In Europa und Skandinavien weisen prähistorische Funde die Mistel schon im fünften Jahrhundert vor Christus in Siedlungsbereichen nach. Auch in den altgermanischen Siedlungen Norddeutschlands findet sich an Giebeln alter Bauernhöfe der „Donner- oder Hexenbesen“, wie die Mistel im Volksmundbezeichnet wurde. Man hängte sie ins Haus, den Stall oder unter das Dach, um böse Geister, Hexen und die Blitzgefahr zu bannen.

Die mystische Verehrung verdankt die Mistel sicher auch ihrem ungewöhnlichen Lebensraum.
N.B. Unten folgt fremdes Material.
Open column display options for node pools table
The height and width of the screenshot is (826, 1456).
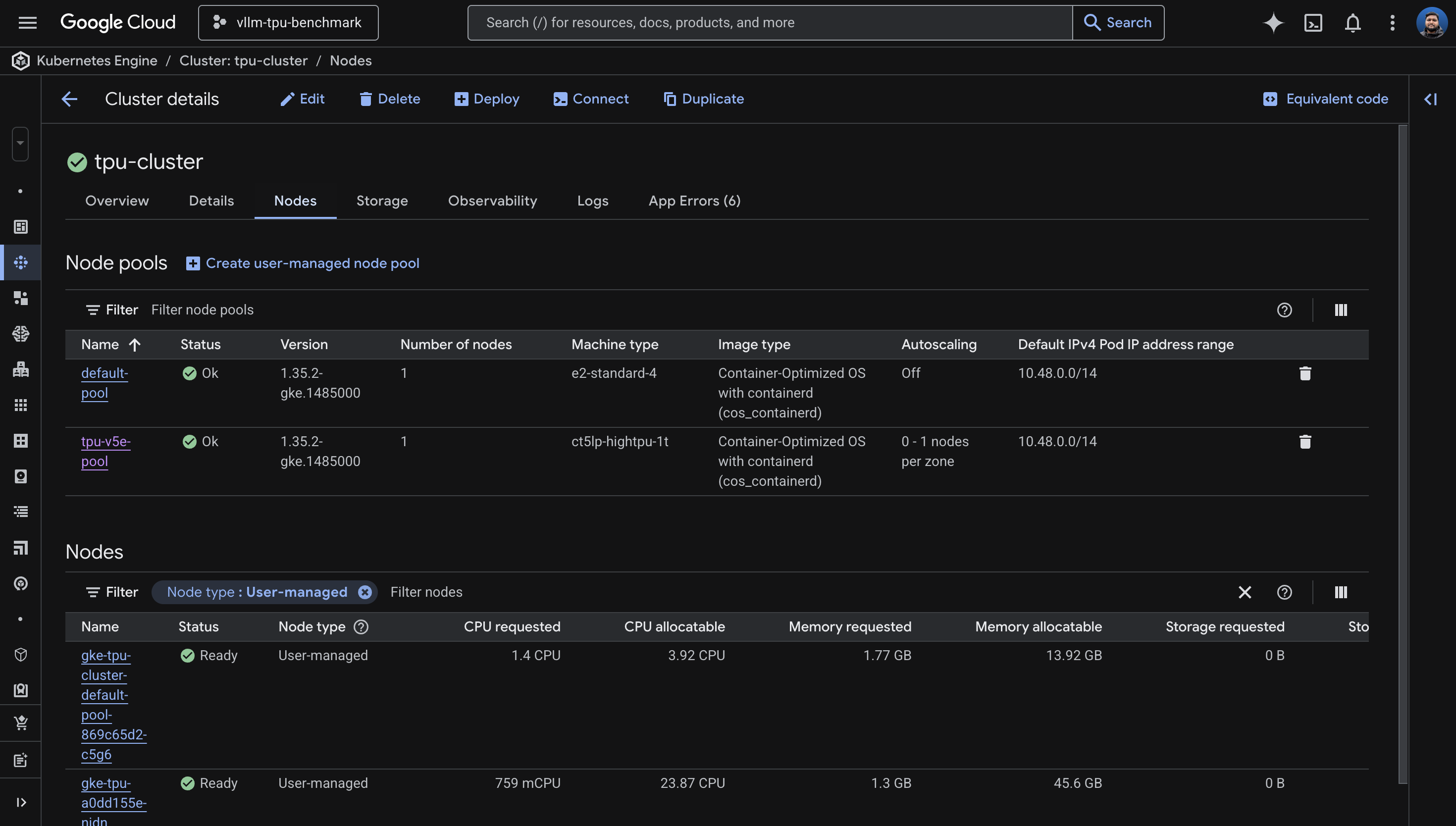(1341, 310)
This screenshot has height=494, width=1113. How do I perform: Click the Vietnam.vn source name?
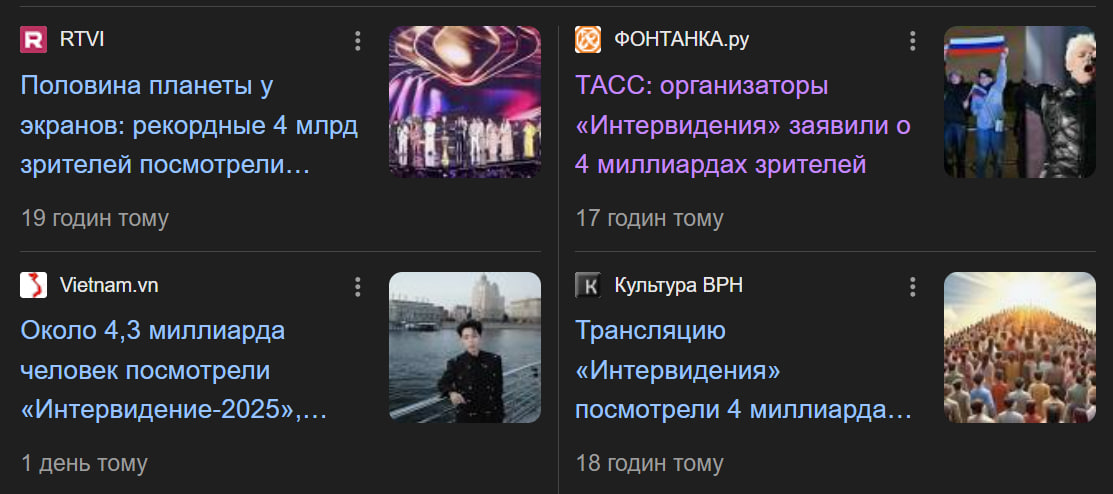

Als Halbschmarotzer wächst der immergrüne, kugelige Kleinstrauch wie ein riesiges grünes Vogelnest hoch oben in den Kronen von Bäumen, was jetzt im Winter besonders gut zu sehen ist.
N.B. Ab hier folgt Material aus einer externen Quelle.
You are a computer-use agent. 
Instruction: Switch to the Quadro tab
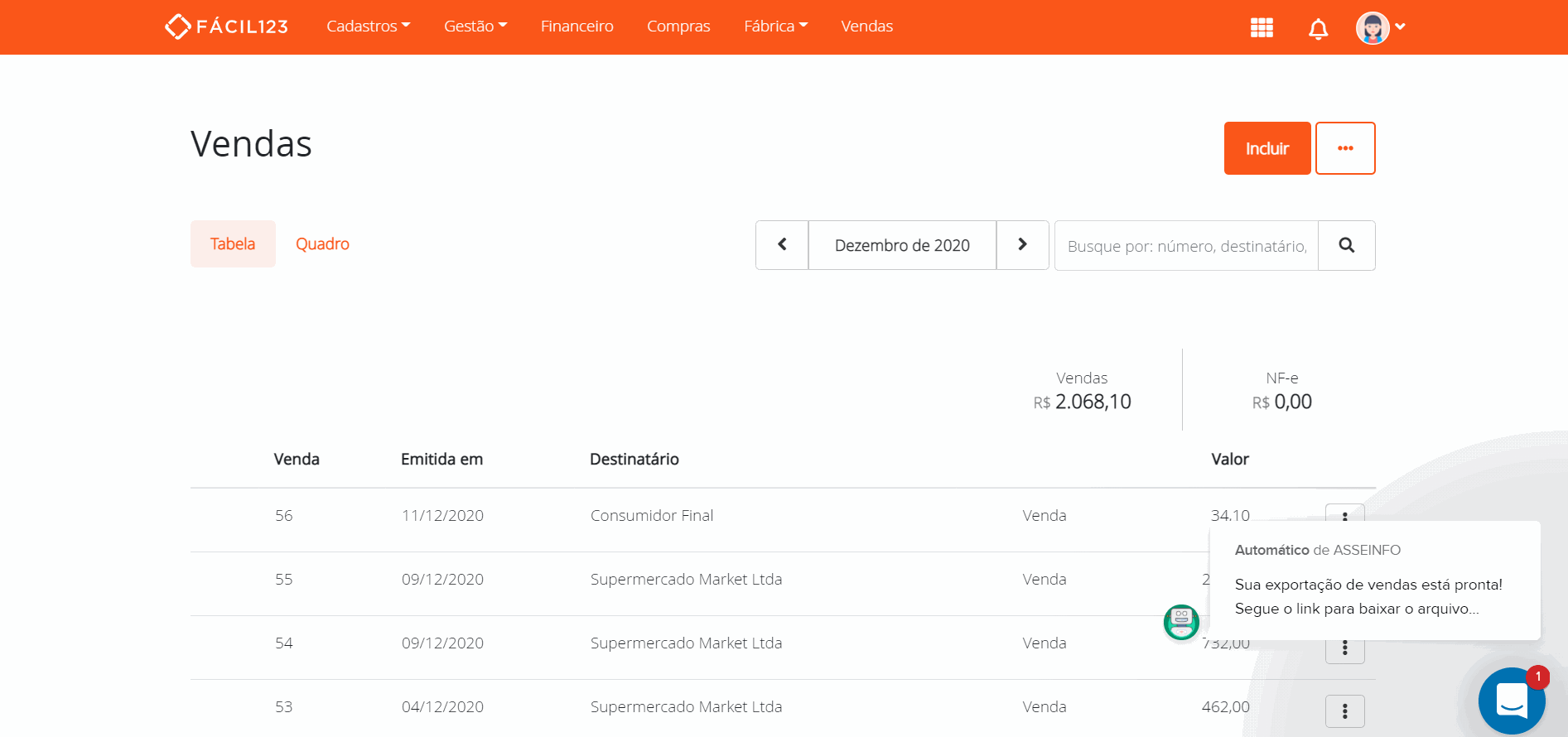pos(322,244)
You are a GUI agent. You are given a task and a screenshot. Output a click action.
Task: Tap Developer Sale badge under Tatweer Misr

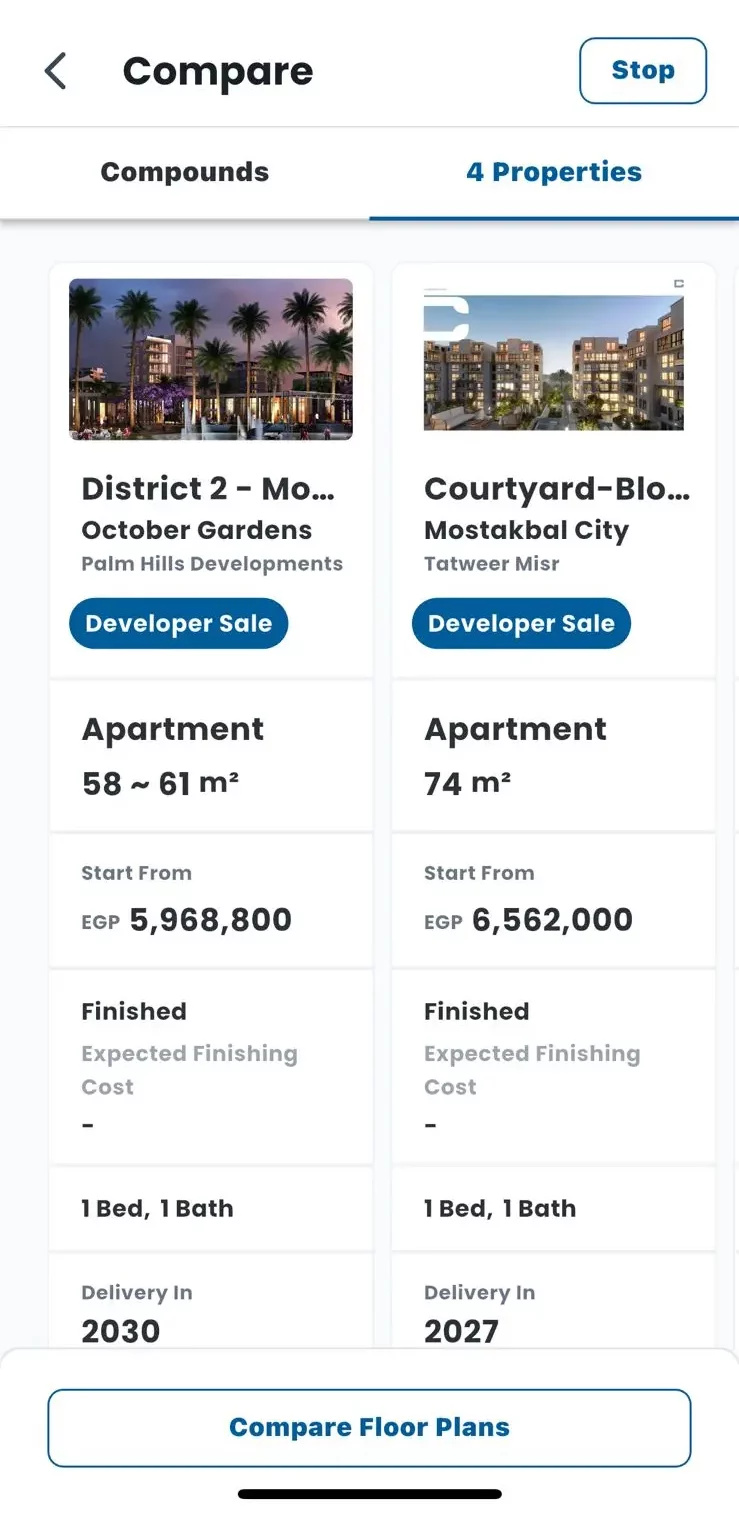click(x=522, y=623)
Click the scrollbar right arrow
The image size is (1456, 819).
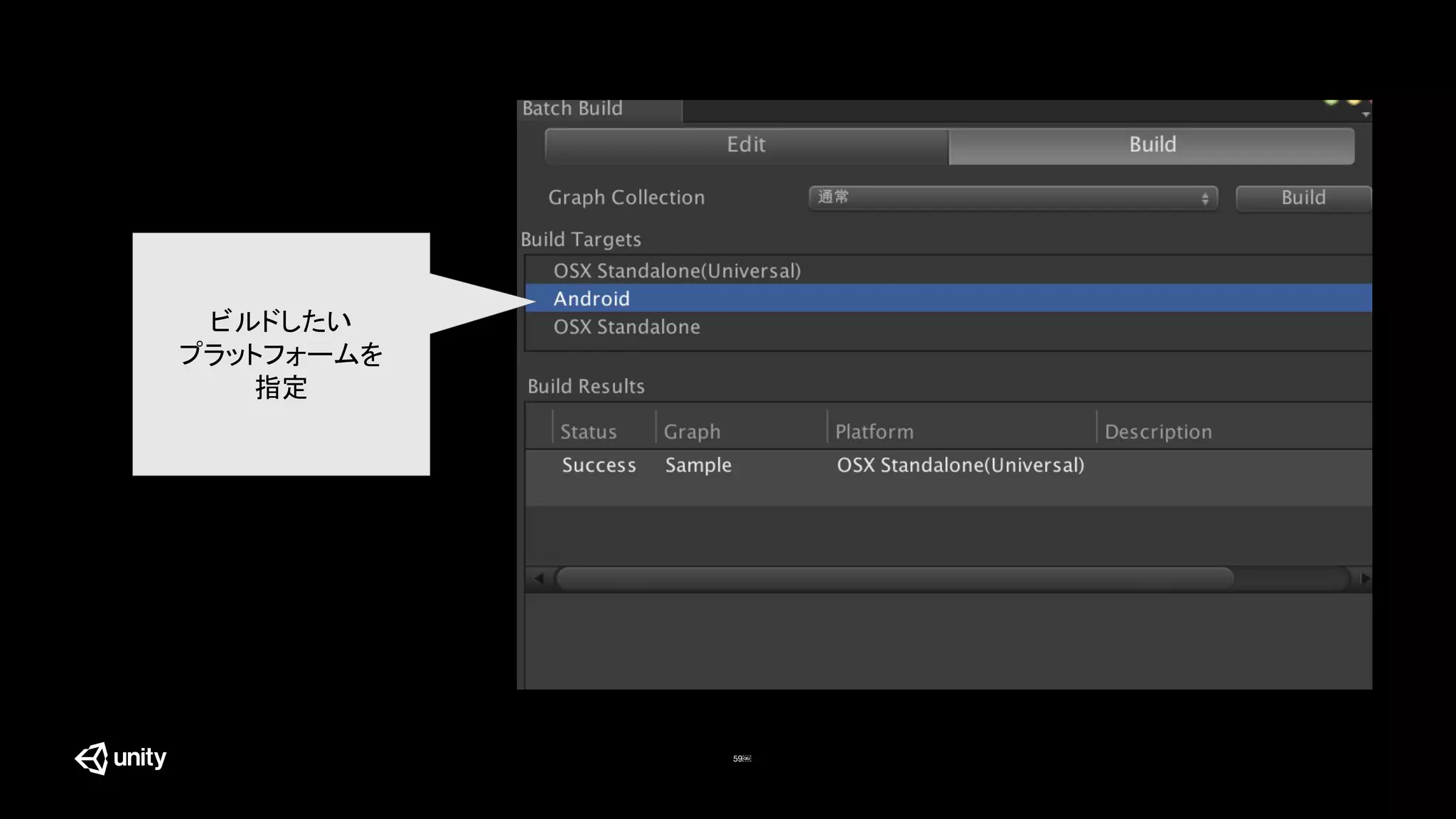pyautogui.click(x=1364, y=578)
Es gibt drei Arten von Misteln: Die Laubholzmistel wächst ausschließlich auf Weiden, Ahorn, Pappeln, Apfelbäumen und – allerdings äußerst selten – auf Eichen. Die Tannenmistel gedeiht, worauf der Name hinweist, auf Tannen und die Föhrenmistel ist auf Kiefern zu finden. Die blassgelben Blüten erscheinen – bevor der Baum Blätter treibt – von März bis April und duften sehr intensiv. Sie bieten frühen Nektarsammlern die noch rare Nahrung. Die weißen, für Menschen giftigen Beeren hingegen reifen erst ab November. Sie sind für rund 28 Vogelarten, darunter die Misteldrossel, eine begehrte Nahrungsquelle. Die klebrigen, unverdaulichen Samen gelangen über den Kot der Vögel von Baum zu Baum.
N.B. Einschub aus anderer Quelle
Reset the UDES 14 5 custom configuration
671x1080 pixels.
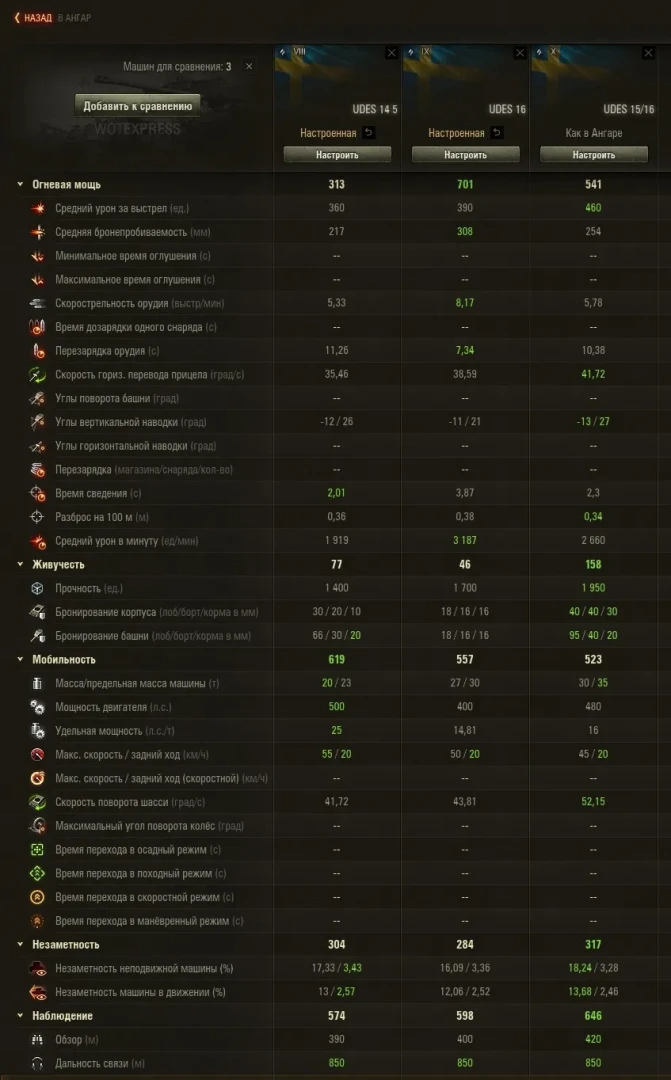coord(368,133)
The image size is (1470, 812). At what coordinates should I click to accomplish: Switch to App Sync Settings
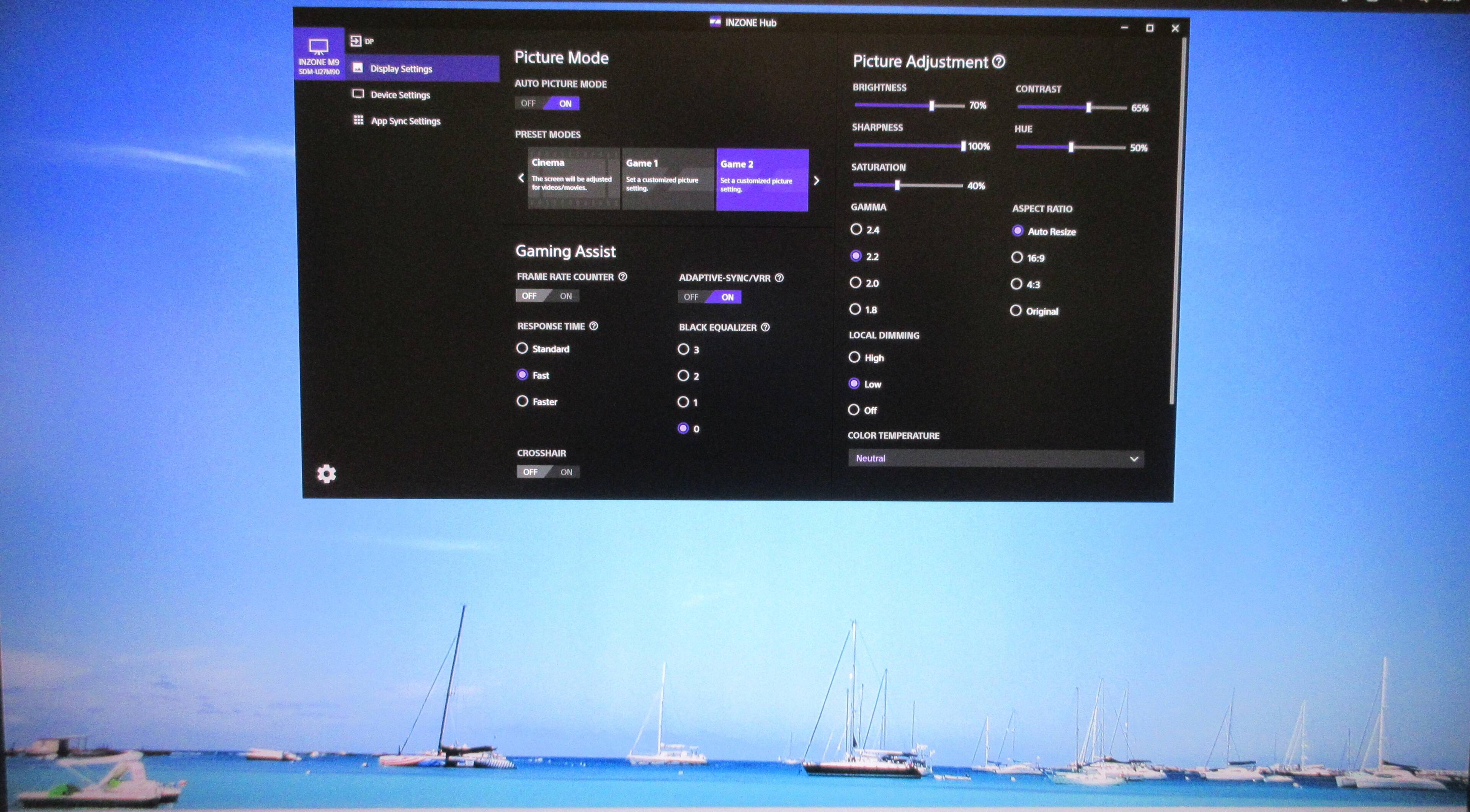click(405, 121)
Nach dem Keimen in einer Rindenritze beschafft sich die Pflanze mit speziellen Saugwurzeln vom Wirtsbaum Wasser und darin enthaltene Nährsalze. Da der Halbparasit, so die botanische Kennzeichnung, selber Chlorophyll bilden kann, der seinen Blättern die grüne Farbe gibt und über die Photosynthese die zum Wachsen nötigen Nahrungsstoffe erzeugt, schädigt die Mistel ihren „Wirt“ kaum. An einem absterbenden Ast kann die langsam wachsende Mistel allerdings nicht überleben.

Doch diese Pflanze, die hoch oben über allem schwebt, nie die Erde berührt und bitterem Frost mit grünen Blättern und weißen Beeren trotzt, wird auch weiterhin viele Menschen in der Weihnachtszeit mit ihrer Mystik und Magie verzaubern – der Kuss unter dem Mistelzweig wird es zeigen.